Medida Provisória Para Fortalecer a Cacauicultura Brasileira
No último dia 12, o presidente Luiz Inácio Lula da Silva assinou a Medida Provisória nº 1.341/2026, que altera o prazo do benefício fiscal para a importação de cacau no regime de drawback, reduzindo-o de dois anos para apenas seis meses. Este mecanismo permite a suspensão ou isenção de tributos sobre insumos importados destinados à produção para exportação. A medida surge em resposta a pedidos dos produtores brasileiros, especialmente da Bahia e do Pará, mas enfrenta resistência da indústria processadora, que prevê perdas entre US$ 400 milhões e US$ 700 milhões em exportações e o risco de eliminar mais de 5 mil postos de trabalho em cinco anos.
A crise na cacauicultura baiana é um dos principais fatores que motivaram a edição da MP. A arroba do cacau, que no início de 2025 era vendida entre R$ 800 e R$ 1.000, despencou para R$ 175,00 em 13 de março de 2026, uma queda de 5,41% em um único dia, conforme dados do Mercado do Cacau. Além disso, as indústrias processadoras aplicam descontos médios de cerca de R$ 100 sobre o preço da amêndoa nacional.
Importações e o Impacto no Mercado Interno
Em 2025, o Brasil importou um total de 112,8 mil toneladas de cacau, um aumento de 16,8% em relação ao ano anterior, com 41,6 mil toneladas provenientes da Costa do Marfim. Os portos baianos receberam quase 70 mil toneladas desse produto estrangeiro. Só em 2026, ao menos dois navios carregados com cacau africano desembarcaram no porto de Ilhéus.
Os produtores argumentam que o prazo anterior de dois anos permitia que as moageiras estocassem o cacau importado por longos períodos, criando uma distorção nos preços do mercado interno e diminuindo o interesse das indústrias na produção nacional. “O prazo de dois anos é excessivo. Precisamos entender se esse sistema está sendo usado para controlar os preços e desestimular a compra do cacau local”, destacou Guilherme Moura, diretor da Faeb.
Denúncias de possíveis práticas de cartel na compra do cacau nacional também foram levadas pelos cacauicultores ao Conselho Administrativo de Defesa Econômica (Cade), apontando que o deságio na aquisição da amêndoa pode chegar a um terço do preço efetivo.
O Peso Econômico da Cadeia Produtiva do Cacau
A cadeia produtiva do cacau possui uma relevância econômica significativa no Nordeste. Em 2024, o valor da produção no Baixo Sul da Bahia foi de R$ 2,15 bilhões, segundo o Instituto Brasileiro de Geografia e Estatística (IBGE). Essa região concentra aproximadamente 70% da produção de cacau do estado e conta com 25.690 estabelecimentos produtores, superando até mesmo o numeração do estado do Pará.
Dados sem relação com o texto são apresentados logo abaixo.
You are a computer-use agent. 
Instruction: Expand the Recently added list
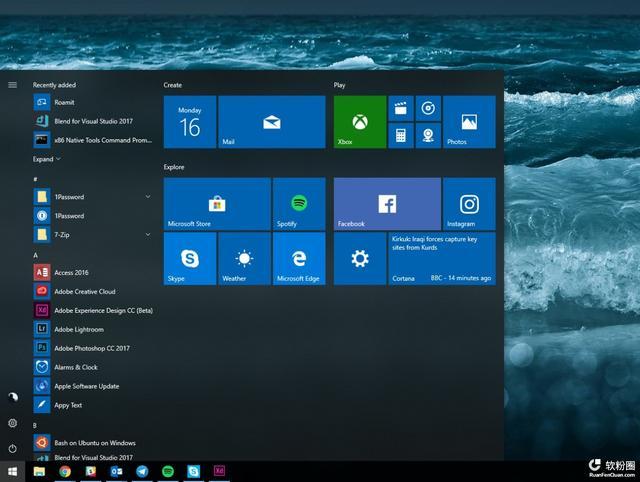(47, 159)
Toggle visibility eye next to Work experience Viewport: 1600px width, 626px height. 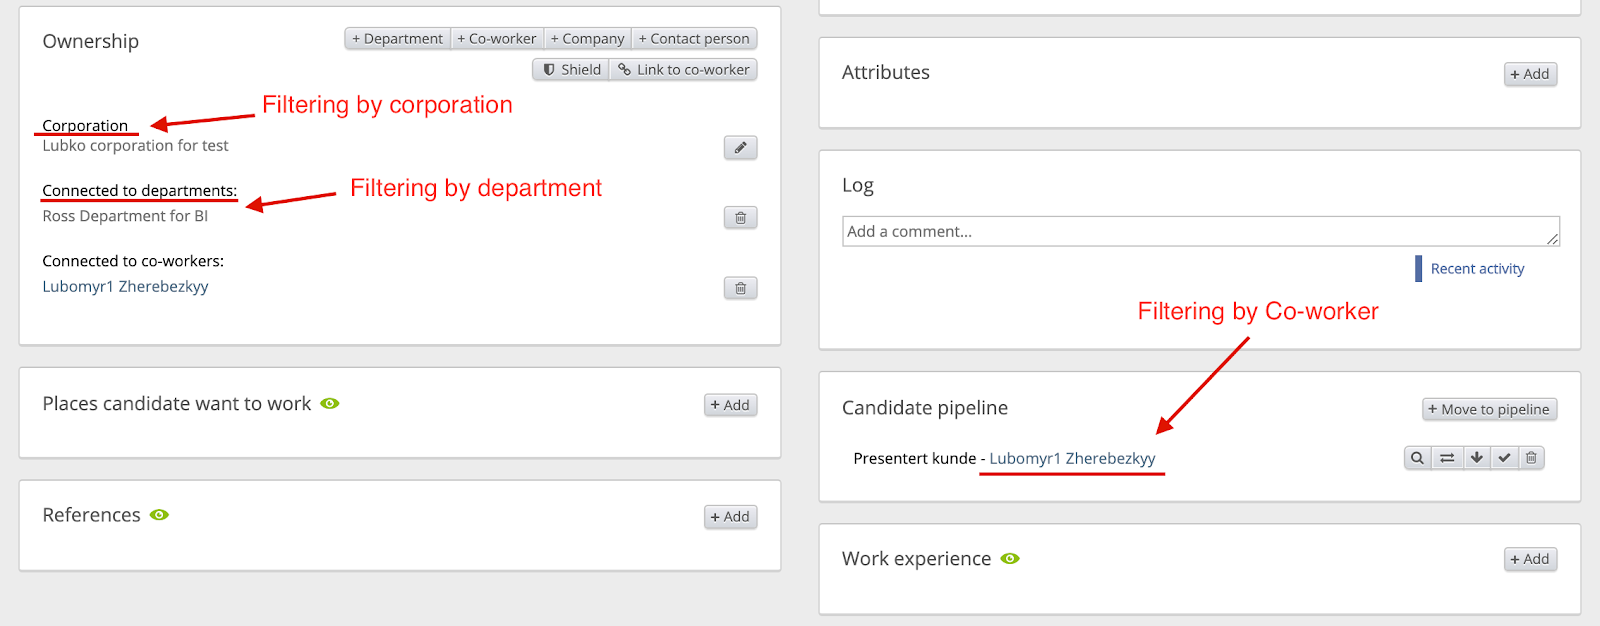[x=1010, y=558]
Os cacauicultores também enfrentam desafios significativos com a nova medida. A Associação Nacional das Indústrias Processadoras de Cacau (AIPC) levantou preocupações, alegando que atualmente o Brasil não tem capacidade suficiente para atender à demanda industrial, com 22% das amêndoas sendo importadas, principalmente através do regime de drawback. A AIPC destaca que 92% dos contratos internacionais de exportação de derivados têm prazos superiores a 180 dias, o que torna inviável a adaptação às novas regras no ciclo comercial do setor.
Possíveis Efeitos da Medida Provisória
Um estudo da Federação das Indústrias do Estado de Minas Gerais (FIEMG) sugere que a MP pode resultar em uma perda significativa de empregos, afetando mais de 5 mil trabalhadores diretos e indiretos, além de promover uma redução nas exportações de derivados entre US$ 400 milhões e US$ 700 milhões, ou até R$ 3,5 bilhões, ao longo de cinco anos. A análise indica ainda uma possível diminuição na demanda por cacau nacional, variando entre 40 mil e 80 mil toneladas, o que prejudicaria os próprios produtores que a MP busca proteger.
O ministro da Casa Civil, Rui Costa, considerou a MP uma “boa notícia” para os produtores de cacau. Ele afirmou que a nova norma deve estimular a compra do cacau nacional e, consequentemente, gerar mais empregos e renda. A medida provisória já está em vigor, mas precisa ser aprovada pelo Congresso Nacional em um prazo de 120 dias para se tornar lei formal. O debate parlamentar deverá incluir as diversas partes interessadas, incluindo cacauicultores e a indústria processadora.